Short problem 1 - Rewrite the Social Security column from "Today’s column addresses" up to and including "Larry answers here.", putting "retirement earnings test" in place of "earnings test".
Short problem 2 - Carry on the Social Security advice column, picking up right after its last sentence.

Retirement

Ask Larry: Shouldn’t My New Work Income Increase My Social Security Retirement Benefit?

Today’s column addresses questions about when continuing income after full retirement age (FRA) might increase Social Security retirement benefit rates, whether the earnings test affects eligibility for a survivor’s benefit and filing online. Larry Kotlikoff is a Professor of Economics at Boston University and the founder and president of Economic Security Planning, Inc, which markets Maximize My Social Security and MaxiFi Planner.

See more Ask Larry answers here.

Have Social Security questions of your own you’d like answered? Ask Larry about Social Security here.


Shouldn’t My New Work Income Increase My Social Security Retirement Benefit?

Hi Larry, I will be receiving a pension from my job when I retire soon at 70. Will this reduce my monthly Social Security benefits? Also, I am still working at age 69, but I did not get any credits in my Social Security benefits since I reached 66, only the 8% annual increase. I called SSA, but no body gave me a convincing answer. Shouldn’t my continuing income increase my benefit amount also? Thanks, Kurt

Hi Kurt, Your pension could only affect your Social Security benefits if the pension is based on earnings that were exempt from Social Security taxes. In that case, Social Security benefits drawn on your record could be adversely affected due to the Windfall Elimination Provision (WEP) and any benefits you received on a spouse’s record could be reduced by the Government Pension Offset (GPO).

Given information -
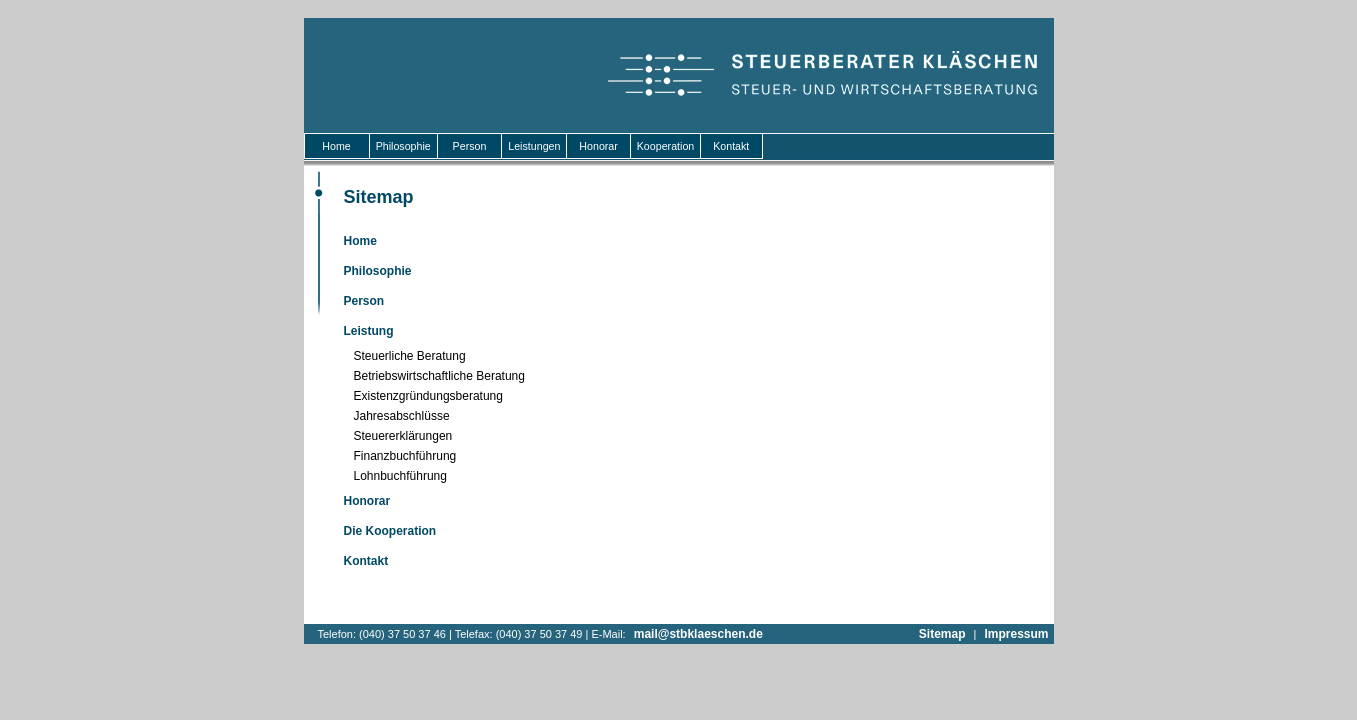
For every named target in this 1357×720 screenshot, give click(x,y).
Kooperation (665, 146)
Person (470, 146)
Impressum (1016, 634)
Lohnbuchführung (400, 476)
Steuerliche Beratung (410, 356)
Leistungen (534, 146)
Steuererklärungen (403, 436)
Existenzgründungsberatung (428, 396)
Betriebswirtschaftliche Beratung (439, 376)
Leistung (369, 331)
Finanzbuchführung (405, 456)
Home (337, 146)
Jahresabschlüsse (402, 416)
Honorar (598, 146)
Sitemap (942, 634)
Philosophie (403, 146)
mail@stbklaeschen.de (698, 634)
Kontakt (731, 146)
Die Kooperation (390, 531)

Task output 1 -
Today’s column addresses questions about when continuing income after full retirement age (FRA) might increase Social Security retirement benefit rates, whether the retirement earnings test affects eligibility for a survivor’s benefit and filing online. Larry Kotlikoff is a Professor of Economics at Boston University and the founder and president of Economic Security Planning, Inc, which markets Maximize My Social Security and MaxiFi Planner.

See more Ask Larry answers here.

Task output 2 -
MORE FOR YOU

It isn’t clear from your question whether or not you are currently drawing your Social Security retirement benefits, but there are two different things that can potentially increase your Social Security retirement benefit rate after you reach full retirement age (FRA). One is delayed retirement credits (DRCs), which increase your benefit rate by 2/3rds of 1% for each month that you aren’t paid benefits between FRA and age 70. If you’re already drawing your Social Security retirement benefits, you can’t accrue additional DRCs.

The other thing that can potentially increase your benefit rate is if you earn more in a year than you did in one or more of the previous highest 35 wage-indexed earnings years your current benefit rate is based on. Your earnings must, of course, be subject to Social Security taxes in order to be used in the calculation of your benefit rate.

Social Security retirement benefits are based on an average of a person’s highest 35 years of Social Security covered wage-indexed earnings, so additional years of earnings only increase a person’s benefit rate if they’re higher than one or more of the 35 years currently being used to calculate the person’s benefit rate.

If you’re already drawing your Social Security benefits and you think that your earnings last year were high enough to increase your benefit rate, Social Security should increase your rate automatically.

If they don’t, you can submit a written request for a recomputation of your benefit rate, along with proof of your most recent year’s earnings (e.g. W-2 form). My company’s software — Maximize My Social Security or MaxiFi Planner — can also calculate your correct retirement benefit rate based on your earnings history. Social Security calculators provided by other companies or non-profits may provide proper suggestions if they were built with extreme care. Best, Larry


Can My Mother-In-Law Apply For Widow’s Benefits?

Hi Larry, My mother-in-law is 66 and has never claimed Social Security survivor’s benefits from her late husband who passed in 2004. Can she now apply for those Social Security benefits? If she decides to work, how much can she make a year while claiming those benefits? Thanks, Phil

Hi Phil, Yes, your mother-in-law could apply for widow’s benefits, and since she’s reached her full retirement age (FRA), there’s no limit on how much she could earn and still be able to potentially collect these survivor’s benefits. However, your mother-in-law couldn’t claim survivor benefits retroactively for any months prior to the later of a) the month she reached FRA, or b) six months prior to the month she files her application. Best, Larry


Does Filing Online Sound Reasonable For Me?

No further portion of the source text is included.